Стас растерянно ходил рядом, гладил ее по голове, по пегого цвета спутавшимся волосам, отходил и снова молча гладил, ощупывающе, с какой-то беспомощной слепотой в руках и глазах. И сам теперь, своим опытом и умом шел той дорогой, которую выбрала Пашута, всматриваясь, где могут быть непроходимые места. Они были всюду от начала до конца.
Пашута заставила себя успокоиться и подняла голову. Он спросил:
— Когда ты хотела это сделать?
Она не стала ломаться, понимая, что заставила его согласиться.
— Завтра воскресенье. Люди спать будут.
— Да ведь по обычаю на третий день?..
Что было объяснять? Все тут поперек обычаев, за все отвечать придется. Пашута после слез закаменела еще больше. Стас перешел в комнату и кому-то звонил.
— Серега, — говорил он в телефон. — Подходи-ка ко мне. Очень ты мне нужен. Давай-давай, Серега, по пустякам я бы тебя не погнал. Подходи.
Пашута подковыливала к дому, когда заметила Таньку, стоявшую в отдалении, среди чахлых топольков, которыми дом пытался зарыться от дороги. В синенькой курточке с откинутым капюшоном, с непокрытыми льняными волосами, как-то особенно чисто и грустно светившимися в пасмури дня, она бродила тут, должно быть, давно. Шел двенадцатый час. Пашута приостановилась, поджидая несмело приближавшуюся девчонку.
— Я тебе сказала — до вечера не появляться! Что ты тут делаешь?
Танька молчала, быстро и с испугом вскидывая на Пашуту и опуская глаза.

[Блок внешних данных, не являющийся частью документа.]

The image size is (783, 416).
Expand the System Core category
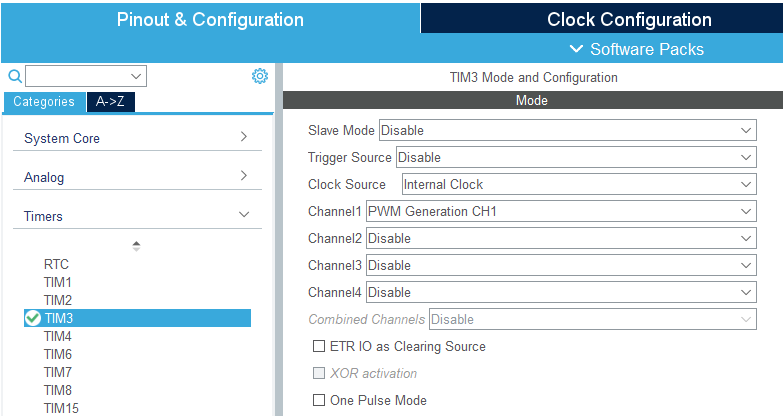click(137, 138)
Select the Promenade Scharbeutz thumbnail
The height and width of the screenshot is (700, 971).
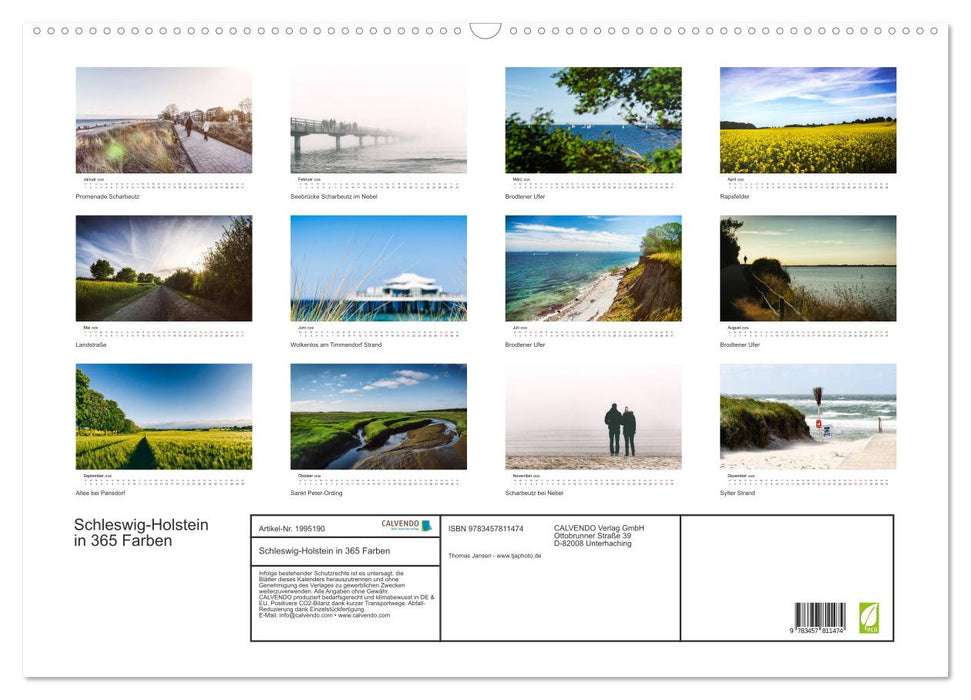tap(163, 120)
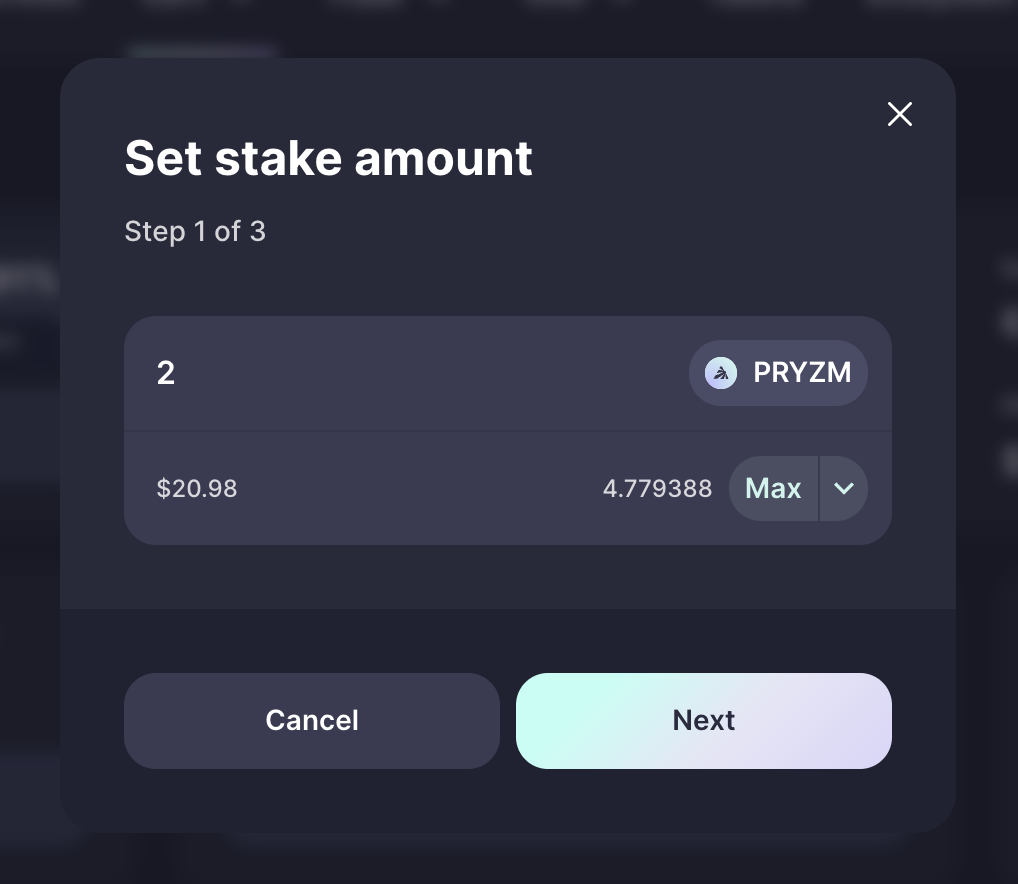Select the available balance 4.779388
Image resolution: width=1018 pixels, height=884 pixels.
click(657, 489)
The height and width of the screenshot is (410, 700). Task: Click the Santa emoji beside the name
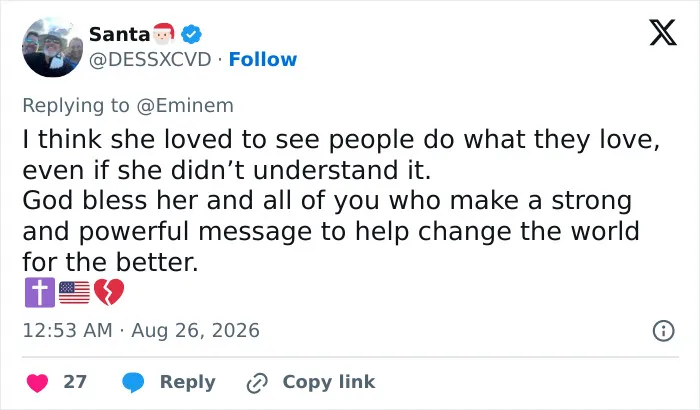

— В школе была? — Пашута училище называла школой. Да ей, малолетке, в школу бы еще и ходить, а не в заведение, где чего только не наберешься.
— Н-нет.
— А кто будет платить за твои «нет»? — В училище за каждый пропущенный урок и за каждую двойку полагалось платить — все мужающими тысячами. Ушинские и Сухомлинские, предлагавшие свои известные воспитательные системы, до этого не додумались. Чтобы додуматься — нужны были умы решительные, дерзкие, широкого государственного размаха, и время их немедленно представило.
Танька набралась духу, подняла на Пашуту свое белесое, в конопушках, круглое лицо, вздрагивающее от недоброго предчувствия:
— Что у нас случилось, бабушка? Почему ты меня выгнала?
Пашута тяжело думала, что сказать, как поступить с девчонкой. Вечером она не додумала — и вот Танька здесь.
— У нас что — старенькая бабушка померла?
— Пойдем, — подтолкнула Пашута девчонку поперед себя. Теперь уже ничего другого не оставалось.